I’m reading this paper on a DCGAN and the authors write:
For upsampling by the generator, we use strided convolution transpose operations instead of pixel
shuffling [43] or interpolation, as we found this to work better in practice. We set the slope of the
LeakyReLU units to 0.2 and the dropout rate to 0.1 during training. Importantly, we did not normalize
input maps but scaled them down by a constant factor.

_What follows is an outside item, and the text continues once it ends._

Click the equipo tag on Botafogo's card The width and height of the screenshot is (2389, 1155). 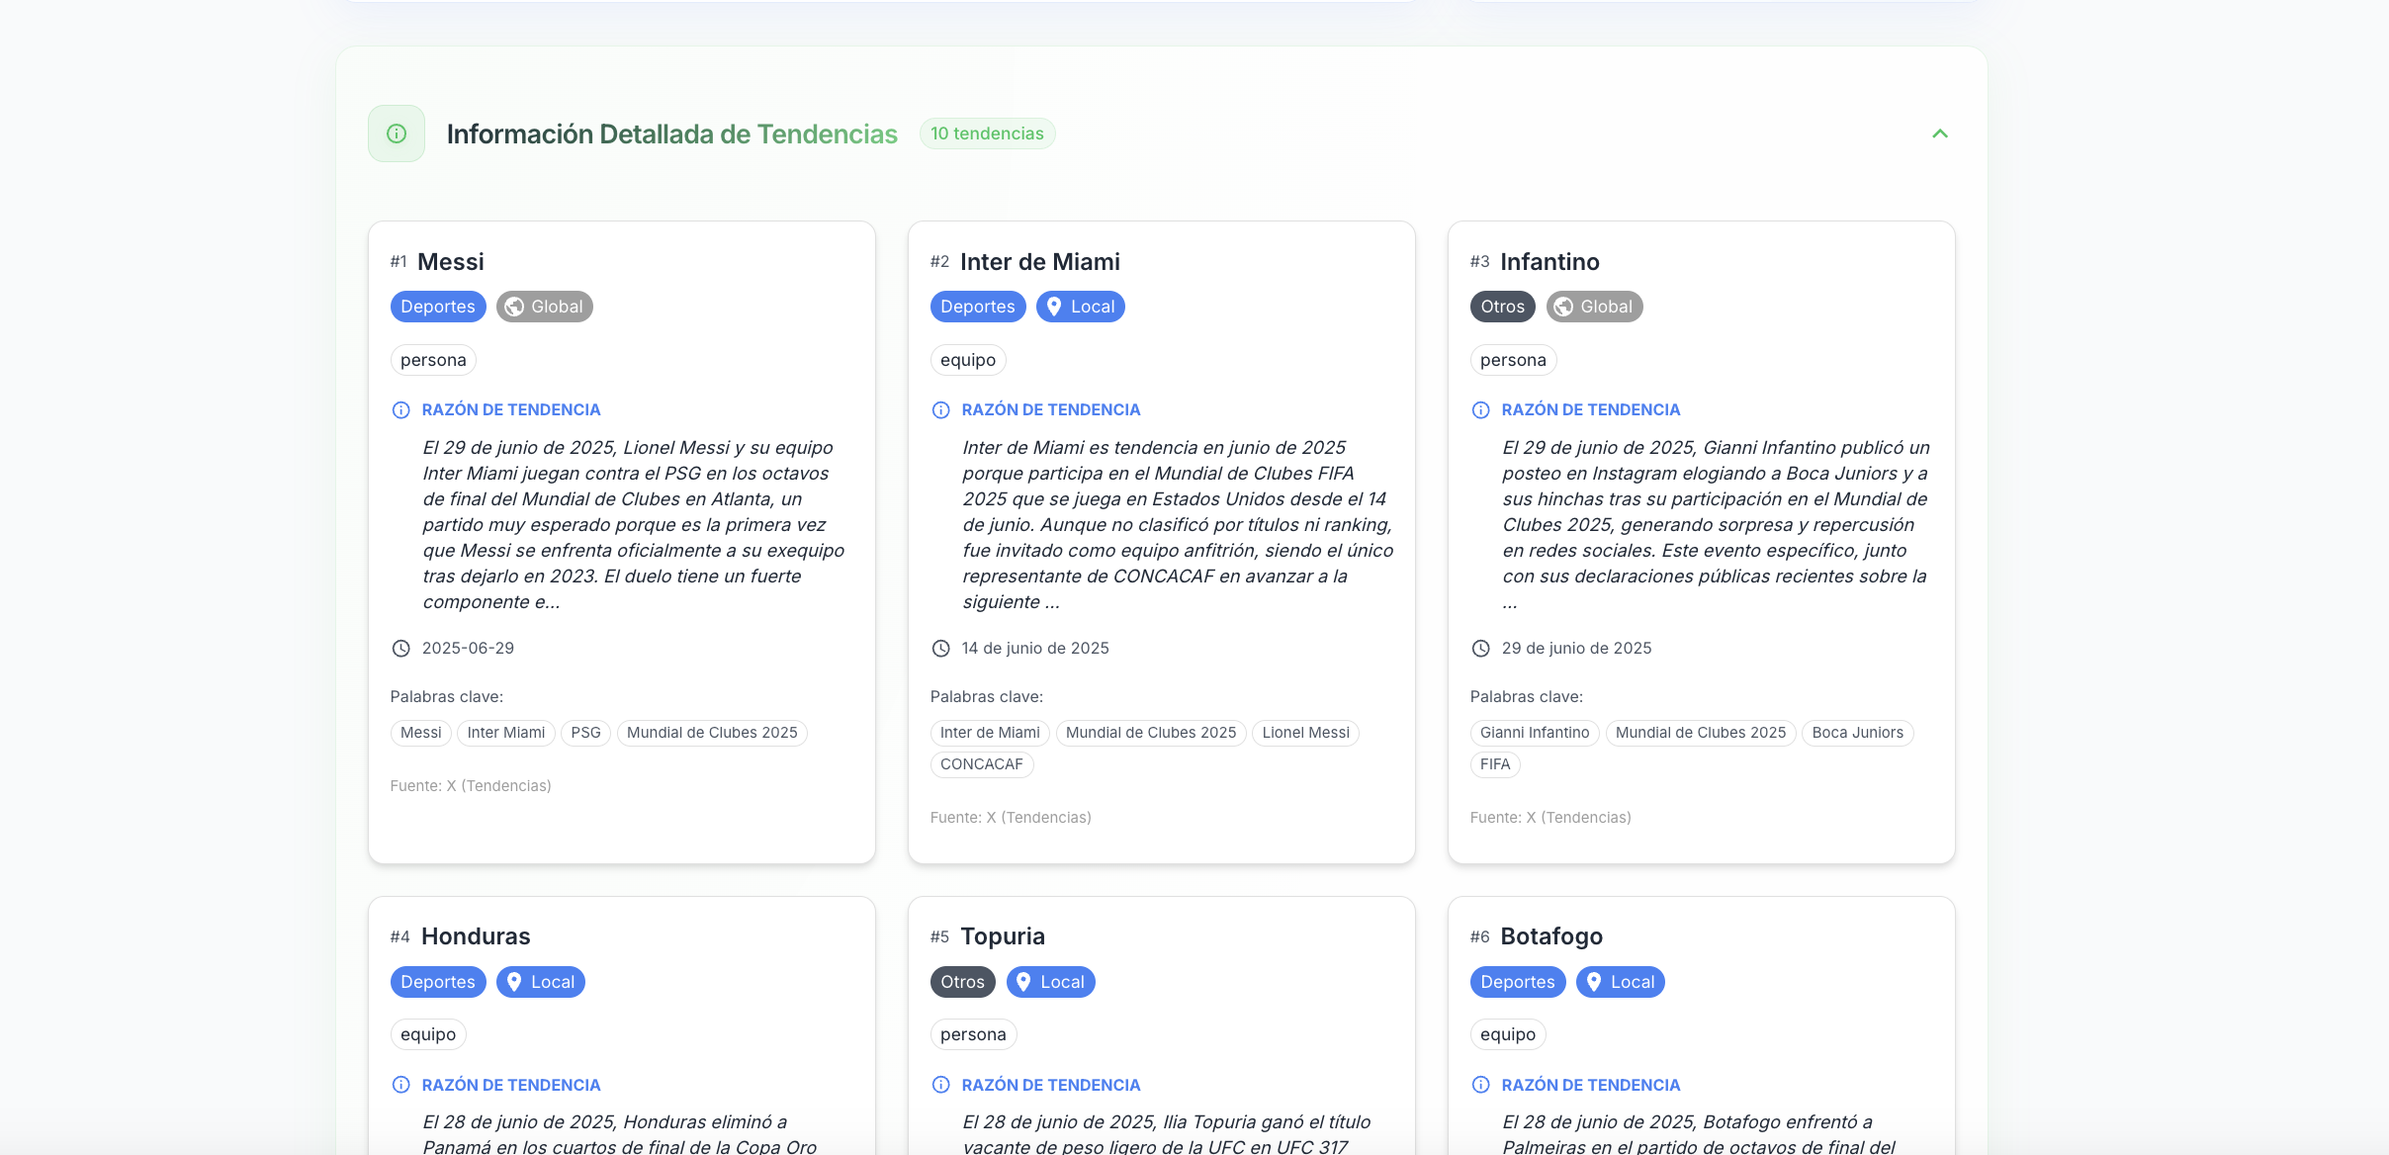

They also mention it in the model architecture:
------------------64 GAN------------------
down-scale factor = 100
--Generator--
nz = 100
ConvTranspose2d( 512, 4, 1, 0)
BatchNorm2d(512)
LeakyReLU(0.2),
ConvTranspose2d(256, 4, 2, 1)
BatchNorm2d(256)
LeakyReLU(0.2)
ConvTranspose2d(128, 4, 2, 1)
BatchNorm2d(128)
LeakyReLU(0.2)
ConvTranspose2d(64, 4, 2, 1)
BatchNorm2d(64)
LeakyReLU(0.2)
ConvTranspose2d(1, 4, 2, 1)
Clamp(>0)
Enforce Symmetry
Wouldn’t this mean that the image goes from 64x64 to 6x6? How can the generator/discriminator ever produce images that resemble this if they’re pulling from such a small image?